A study that appears in this month's edition of the Archives of General Psychiatry concludes that low-birth weight (LBW) "predicts depression in adolescents in girls but not in boys." The team from Duke University reached this conclusion after assessing over 1400 adolescents in Western North Carolina annually between the ages of 9- and 16-years-old. The team found that 38.1% of LBW girls experienced depression at least once during adolescents, while only 8.4% of girls of normal birth weight had any occurrences of depression.
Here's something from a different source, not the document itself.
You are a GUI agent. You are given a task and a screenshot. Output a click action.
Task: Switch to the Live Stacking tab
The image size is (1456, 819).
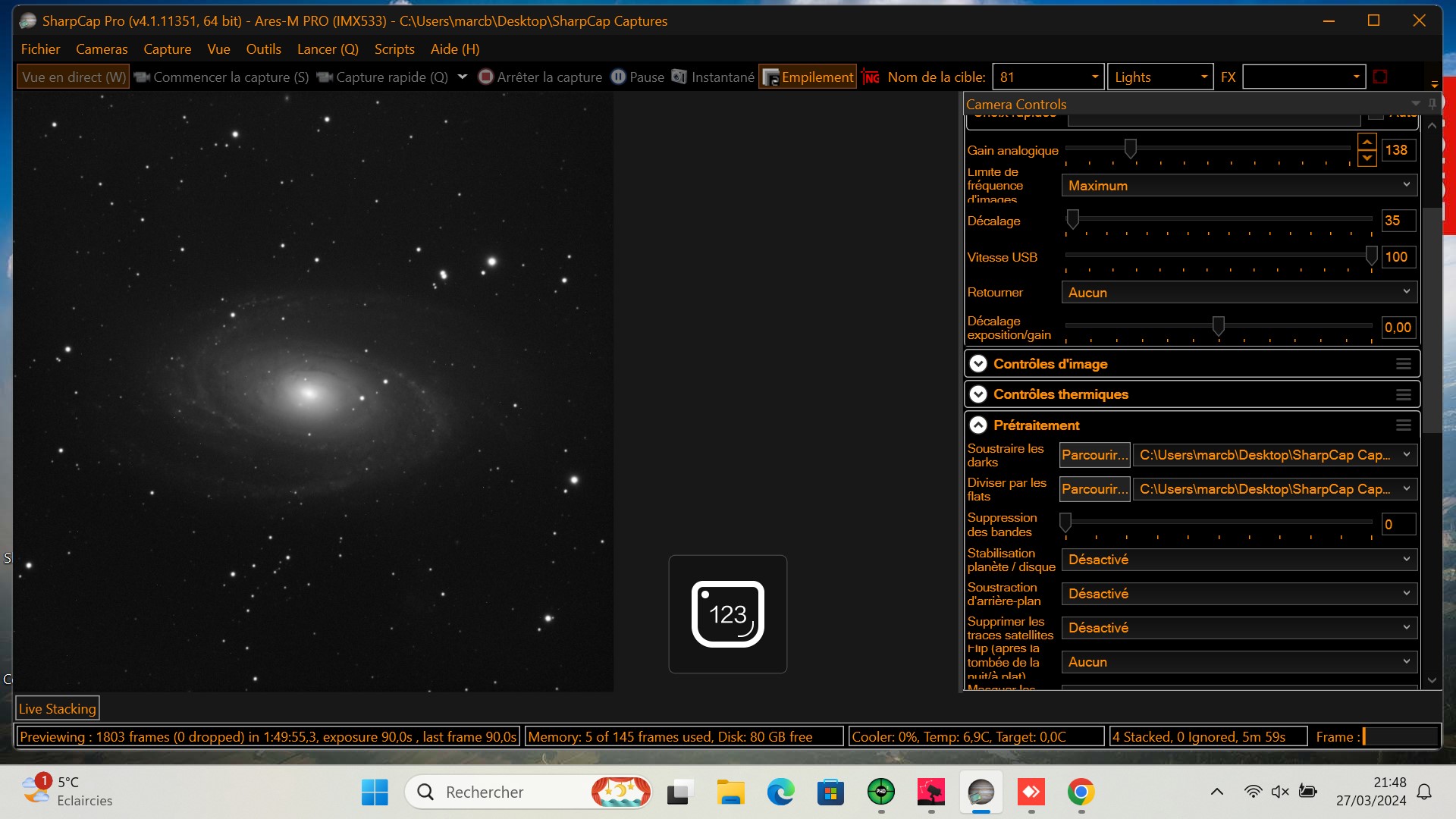click(58, 708)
Boys were found to have faced depression at a rate of 4.9% during adolescents, and the team found no relationship between birth weight and depression rates among boys.

As the BBC writes, the underlying reasons behind this link are still unknown:

The researchers' favoured theory for the link to depression is that the changes a foetus has to make to compensate for a harsh environment in the womb may in some way leave it poorly prepared for the conditions it will encounter in later life.

It is also possible that low birth weight is indicative of harsh living conditions, such as poverty, which may make a child experiencing them more likely to be depressed.

Alternatively, a depressed mother may be more likely to produce a child who is prone to depression - and to have a low birth weight baby because they may be more likely to smoke and drink during pregnancy.

However, the latest study found no evidence to support these later two ideas.


No matter the reasons for the connection, the link appears to be very real. Clearly, it will take further research to draw a stronger and deeper connection, but this study should serve as a nice point of departure for looking at how low birth weight might indicate a susceptibility to mental illness as we age.

The Duke team found no link between LBW and other illnesses beside depression, but that is not to say that such a link wouldn't emerge if the subjects of this study were followed into adulthood or that the nature of the depression link wouldn't shift. Barring future research, parents and doctors should at least keep this new information in mind as LBW babies grow and reach adolescents.